TER a SÁB – 14H30 às 18H00

FOYER

ENTRADA LIVRE

M/3

 

 


“14 dias e 13 noites” é um conjunto de 27 pinturas de paisagens reais e fictícias, em que o tema central incide na natureza, nas suas diversas estações e luminosidades em algumas partes do mundo. Nesta exposição pode verificar-se uma diversidade de técnicas como acrílico, óleo e grafite, e ainda de suporte (papel e tela).

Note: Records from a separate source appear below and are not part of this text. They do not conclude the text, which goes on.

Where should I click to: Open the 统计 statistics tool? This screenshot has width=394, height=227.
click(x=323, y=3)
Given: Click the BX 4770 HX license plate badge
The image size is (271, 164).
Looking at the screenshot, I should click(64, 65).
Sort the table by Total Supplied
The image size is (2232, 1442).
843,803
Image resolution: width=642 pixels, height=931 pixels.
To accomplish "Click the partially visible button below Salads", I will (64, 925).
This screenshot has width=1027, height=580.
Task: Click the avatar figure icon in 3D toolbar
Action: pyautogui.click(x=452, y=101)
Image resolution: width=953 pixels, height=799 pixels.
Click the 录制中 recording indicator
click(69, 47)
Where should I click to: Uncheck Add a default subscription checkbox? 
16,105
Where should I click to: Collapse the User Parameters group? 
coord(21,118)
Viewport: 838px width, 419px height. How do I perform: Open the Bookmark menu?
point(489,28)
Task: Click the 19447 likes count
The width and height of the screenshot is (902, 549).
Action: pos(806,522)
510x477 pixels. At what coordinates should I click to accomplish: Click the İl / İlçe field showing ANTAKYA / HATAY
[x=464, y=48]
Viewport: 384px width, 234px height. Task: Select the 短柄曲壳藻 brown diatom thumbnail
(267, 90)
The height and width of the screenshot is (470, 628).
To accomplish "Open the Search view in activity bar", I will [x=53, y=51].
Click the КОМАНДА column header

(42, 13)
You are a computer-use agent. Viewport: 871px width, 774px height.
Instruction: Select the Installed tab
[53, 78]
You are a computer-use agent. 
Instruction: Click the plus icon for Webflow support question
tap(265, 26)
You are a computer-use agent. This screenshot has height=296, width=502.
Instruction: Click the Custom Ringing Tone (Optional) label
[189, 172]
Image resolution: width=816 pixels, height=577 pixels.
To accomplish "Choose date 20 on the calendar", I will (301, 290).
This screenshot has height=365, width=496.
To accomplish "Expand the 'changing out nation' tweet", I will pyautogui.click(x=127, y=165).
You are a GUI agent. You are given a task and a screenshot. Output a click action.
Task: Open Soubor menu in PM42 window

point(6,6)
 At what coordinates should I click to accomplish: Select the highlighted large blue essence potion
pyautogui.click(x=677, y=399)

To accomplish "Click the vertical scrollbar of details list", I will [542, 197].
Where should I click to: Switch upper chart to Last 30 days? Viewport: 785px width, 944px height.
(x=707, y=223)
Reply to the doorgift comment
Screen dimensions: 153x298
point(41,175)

Catarina Rêgo Ferreira nasceu a 2 de abril de 1992. Desde muito cedo que descobriu um gosto especial pelas artes, tendo por isso, explorado as suas capacidades na dança, teatro, canto, desenho e pintura.
Por frequentar inúmeras vezes o Palácio Nacional da Ajuda, mais concretamente o Instituto Português do Património Arquitetónico e Arqueológico (IPPAR), o gosto por plantas e maquetes entranhou e não mais saiu.
Com oito anos fazia plantas em plasticina nas mesas do colégio e aos dez anos, com cartão, construiu a sua primeira casa de bonecas. Desde então, nunca mais parou de inventar projetos e construir maquetes.
No ensino secundário (Escola Secundária de Odivelas) a escolha foi obvia – Artes Visuais – e naquele momento tudo fazia sentido.
Três anos fantásticos, conciliados com ensaios no grupo coral da Igreja Matriz de Odivelas.
Até então o desenho e o canto andavam de mãos dadas.
Em 2011 ingressou no ensino superior no curso de Engenharia Civil (Instituto Superior de Engenharia de Lisboa – ISEL). O sonho era arquitetura, mas teve de se ficar pela Engenharia e todo o seu tempo foi consumido por horas e mais horas de estudo.
Cursos como pintura, escultura ou cenografia também foram ponderados mas diziam-lhe sempre que tinha de pensar no futuro e, em 2016, assim fez. Desistiu de Engenharia, decidida a ser feliz.
Voltou a desenhar após alguns anos de pausa, tendo criado em 2017 a sua página de Facebook (Smile with Colour), onde partilha as suas pinturas.
Nesse mesmo ano, realizou uma exposição na Casa da Juventude de Odivelas, intitulada de “Viagens”.
Em 2018, devido à diminuição da sua capacidade visual tudo foi posto em causa, mas ainda assim, encheu-se de força. Adaptou-se. Explorou novas técnicas, aprendeu imenso e desenhou sem parar com o objetivo de realizar mais exposições e partilhar com o publico aquilo que mais a tornava feliz.